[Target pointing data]

········

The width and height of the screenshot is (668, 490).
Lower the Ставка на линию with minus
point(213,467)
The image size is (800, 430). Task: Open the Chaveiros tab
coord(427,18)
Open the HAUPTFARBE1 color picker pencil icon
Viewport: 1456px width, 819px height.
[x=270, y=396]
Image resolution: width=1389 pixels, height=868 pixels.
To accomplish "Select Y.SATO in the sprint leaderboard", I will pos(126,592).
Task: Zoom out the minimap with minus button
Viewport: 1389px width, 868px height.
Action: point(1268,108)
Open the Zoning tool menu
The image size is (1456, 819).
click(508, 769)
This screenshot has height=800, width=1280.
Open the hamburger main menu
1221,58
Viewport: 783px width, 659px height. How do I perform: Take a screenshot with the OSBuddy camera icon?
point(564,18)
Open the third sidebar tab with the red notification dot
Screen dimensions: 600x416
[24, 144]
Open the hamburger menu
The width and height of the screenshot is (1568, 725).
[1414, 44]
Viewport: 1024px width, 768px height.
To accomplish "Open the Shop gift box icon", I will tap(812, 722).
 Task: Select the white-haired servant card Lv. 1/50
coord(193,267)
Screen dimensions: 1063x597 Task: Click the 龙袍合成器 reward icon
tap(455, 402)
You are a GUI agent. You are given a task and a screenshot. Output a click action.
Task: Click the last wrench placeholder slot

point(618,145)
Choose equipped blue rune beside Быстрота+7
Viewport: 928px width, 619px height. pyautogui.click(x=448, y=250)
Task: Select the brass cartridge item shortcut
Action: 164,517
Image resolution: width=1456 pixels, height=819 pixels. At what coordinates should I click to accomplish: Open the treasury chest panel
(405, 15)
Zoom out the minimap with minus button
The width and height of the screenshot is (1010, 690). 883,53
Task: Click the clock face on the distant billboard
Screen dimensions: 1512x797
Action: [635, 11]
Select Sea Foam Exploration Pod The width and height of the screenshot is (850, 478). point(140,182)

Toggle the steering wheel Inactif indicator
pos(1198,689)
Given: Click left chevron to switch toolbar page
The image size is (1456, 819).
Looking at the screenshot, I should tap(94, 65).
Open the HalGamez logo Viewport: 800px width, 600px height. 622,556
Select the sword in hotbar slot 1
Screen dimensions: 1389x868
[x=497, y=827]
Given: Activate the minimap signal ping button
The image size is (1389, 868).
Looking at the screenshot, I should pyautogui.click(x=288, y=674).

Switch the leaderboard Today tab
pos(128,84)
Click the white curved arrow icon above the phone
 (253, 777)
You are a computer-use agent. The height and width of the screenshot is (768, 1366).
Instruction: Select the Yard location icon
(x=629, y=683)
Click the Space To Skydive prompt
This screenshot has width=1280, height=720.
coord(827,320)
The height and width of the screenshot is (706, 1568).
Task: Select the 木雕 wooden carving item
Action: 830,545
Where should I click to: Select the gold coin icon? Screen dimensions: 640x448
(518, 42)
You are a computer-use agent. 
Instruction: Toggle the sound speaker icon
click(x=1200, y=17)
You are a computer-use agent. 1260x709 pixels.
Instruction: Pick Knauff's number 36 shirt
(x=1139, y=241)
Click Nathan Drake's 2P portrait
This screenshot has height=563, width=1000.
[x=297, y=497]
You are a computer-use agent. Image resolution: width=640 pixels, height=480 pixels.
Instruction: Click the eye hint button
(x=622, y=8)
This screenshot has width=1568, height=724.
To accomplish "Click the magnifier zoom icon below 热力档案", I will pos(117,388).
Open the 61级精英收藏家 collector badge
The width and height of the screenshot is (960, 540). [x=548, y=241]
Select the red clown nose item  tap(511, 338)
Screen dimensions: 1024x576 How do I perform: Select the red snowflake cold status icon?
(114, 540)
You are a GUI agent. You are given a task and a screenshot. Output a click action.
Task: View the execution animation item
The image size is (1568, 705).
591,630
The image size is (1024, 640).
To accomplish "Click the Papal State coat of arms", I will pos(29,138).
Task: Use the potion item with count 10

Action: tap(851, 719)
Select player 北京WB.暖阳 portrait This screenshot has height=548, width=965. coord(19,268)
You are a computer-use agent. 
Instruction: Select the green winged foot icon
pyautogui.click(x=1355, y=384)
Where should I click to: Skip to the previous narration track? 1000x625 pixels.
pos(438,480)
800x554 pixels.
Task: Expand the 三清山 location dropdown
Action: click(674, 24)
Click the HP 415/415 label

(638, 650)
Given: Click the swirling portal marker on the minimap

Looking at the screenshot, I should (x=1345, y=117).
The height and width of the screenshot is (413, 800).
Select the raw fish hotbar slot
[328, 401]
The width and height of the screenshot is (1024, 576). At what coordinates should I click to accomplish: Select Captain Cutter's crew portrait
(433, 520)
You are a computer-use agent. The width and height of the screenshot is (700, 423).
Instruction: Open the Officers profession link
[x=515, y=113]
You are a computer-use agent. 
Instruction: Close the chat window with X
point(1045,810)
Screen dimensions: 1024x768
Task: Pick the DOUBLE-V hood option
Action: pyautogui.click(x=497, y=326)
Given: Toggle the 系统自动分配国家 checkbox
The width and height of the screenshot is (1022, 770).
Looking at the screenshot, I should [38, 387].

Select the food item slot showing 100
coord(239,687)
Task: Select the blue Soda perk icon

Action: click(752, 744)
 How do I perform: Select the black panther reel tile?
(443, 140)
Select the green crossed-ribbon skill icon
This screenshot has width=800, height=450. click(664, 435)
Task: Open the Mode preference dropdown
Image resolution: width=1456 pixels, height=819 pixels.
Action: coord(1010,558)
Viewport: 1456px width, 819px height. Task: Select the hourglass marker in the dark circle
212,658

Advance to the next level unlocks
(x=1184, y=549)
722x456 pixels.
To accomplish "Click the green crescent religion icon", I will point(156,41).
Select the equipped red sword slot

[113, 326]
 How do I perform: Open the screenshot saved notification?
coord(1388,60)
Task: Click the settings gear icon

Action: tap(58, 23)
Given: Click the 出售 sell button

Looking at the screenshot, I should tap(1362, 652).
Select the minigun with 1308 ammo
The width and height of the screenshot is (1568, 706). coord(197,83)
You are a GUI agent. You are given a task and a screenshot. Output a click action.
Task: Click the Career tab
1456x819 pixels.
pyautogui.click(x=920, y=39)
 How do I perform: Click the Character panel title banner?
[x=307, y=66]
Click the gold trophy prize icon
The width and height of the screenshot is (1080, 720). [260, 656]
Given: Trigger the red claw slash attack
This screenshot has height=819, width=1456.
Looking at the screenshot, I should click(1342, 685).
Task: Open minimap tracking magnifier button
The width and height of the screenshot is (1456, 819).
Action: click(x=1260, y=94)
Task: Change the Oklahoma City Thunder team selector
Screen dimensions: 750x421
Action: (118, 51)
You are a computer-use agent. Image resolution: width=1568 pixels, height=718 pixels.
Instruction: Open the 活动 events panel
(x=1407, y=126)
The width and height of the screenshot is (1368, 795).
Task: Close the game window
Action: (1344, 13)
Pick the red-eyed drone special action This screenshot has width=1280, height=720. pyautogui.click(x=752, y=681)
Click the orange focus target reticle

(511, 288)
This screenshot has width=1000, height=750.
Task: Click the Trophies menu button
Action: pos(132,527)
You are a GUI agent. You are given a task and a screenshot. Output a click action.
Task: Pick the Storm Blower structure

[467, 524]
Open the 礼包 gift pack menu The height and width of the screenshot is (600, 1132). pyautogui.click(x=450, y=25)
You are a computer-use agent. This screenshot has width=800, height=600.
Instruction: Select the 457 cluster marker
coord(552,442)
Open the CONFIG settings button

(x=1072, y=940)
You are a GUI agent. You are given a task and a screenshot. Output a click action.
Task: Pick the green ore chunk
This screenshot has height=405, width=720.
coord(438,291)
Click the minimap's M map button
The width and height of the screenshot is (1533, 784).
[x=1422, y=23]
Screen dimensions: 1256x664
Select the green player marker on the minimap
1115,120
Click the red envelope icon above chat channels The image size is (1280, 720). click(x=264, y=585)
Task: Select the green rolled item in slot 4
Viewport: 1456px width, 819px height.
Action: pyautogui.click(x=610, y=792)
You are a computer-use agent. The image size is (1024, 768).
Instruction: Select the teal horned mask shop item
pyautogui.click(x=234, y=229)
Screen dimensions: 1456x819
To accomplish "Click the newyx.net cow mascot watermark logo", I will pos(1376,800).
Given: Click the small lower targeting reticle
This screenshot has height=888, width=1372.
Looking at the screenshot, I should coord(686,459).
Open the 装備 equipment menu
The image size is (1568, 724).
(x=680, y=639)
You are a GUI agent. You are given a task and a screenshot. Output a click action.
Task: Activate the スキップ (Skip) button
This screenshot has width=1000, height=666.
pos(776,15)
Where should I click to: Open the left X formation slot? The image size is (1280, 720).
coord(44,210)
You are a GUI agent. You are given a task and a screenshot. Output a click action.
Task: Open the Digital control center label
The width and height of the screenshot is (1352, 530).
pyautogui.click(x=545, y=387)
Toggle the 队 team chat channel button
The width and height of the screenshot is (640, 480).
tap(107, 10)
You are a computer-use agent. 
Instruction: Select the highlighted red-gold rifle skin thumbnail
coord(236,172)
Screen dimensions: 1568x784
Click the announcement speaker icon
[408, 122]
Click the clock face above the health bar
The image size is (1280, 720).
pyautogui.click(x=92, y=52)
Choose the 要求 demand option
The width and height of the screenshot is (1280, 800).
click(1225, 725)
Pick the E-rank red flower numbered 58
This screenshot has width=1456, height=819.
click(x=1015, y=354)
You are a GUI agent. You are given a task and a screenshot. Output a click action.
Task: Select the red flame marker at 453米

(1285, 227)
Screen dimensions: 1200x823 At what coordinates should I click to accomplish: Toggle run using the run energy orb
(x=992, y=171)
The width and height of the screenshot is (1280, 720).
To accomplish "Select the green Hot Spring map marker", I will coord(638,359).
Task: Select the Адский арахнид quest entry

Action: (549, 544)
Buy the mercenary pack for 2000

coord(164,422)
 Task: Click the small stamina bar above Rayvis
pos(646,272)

········

Set task:
Copy the entries above verbatim, from the line with "Given: Click the 出售 sell button" to the line with "Action: (118, 51)", including both of those lines.

Full response:
Given: Click the 出售 sell button

Looking at the screenshot, I should tap(1362, 652).
Select the minigun with 1308 ammo
The width and height of the screenshot is (1568, 706). coord(197,83)
You are a GUI agent. You are given a task and a screenshot. Output a click action.
Task: Click the Career tab
1456x819 pixels.
pyautogui.click(x=920, y=39)
 How do I perform: Click the Character panel title banner?
[x=307, y=66]
Click the gold trophy prize icon
The width and height of the screenshot is (1080, 720). [260, 656]
Given: Trigger the red claw slash attack
This screenshot has height=819, width=1456.
Looking at the screenshot, I should click(1342, 685).
Task: Open minimap tracking magnifier button
The width and height of the screenshot is (1456, 819).
Action: click(x=1260, y=94)
Task: Change the Oklahoma City Thunder team selector
Screen dimensions: 750x421
Action: (118, 51)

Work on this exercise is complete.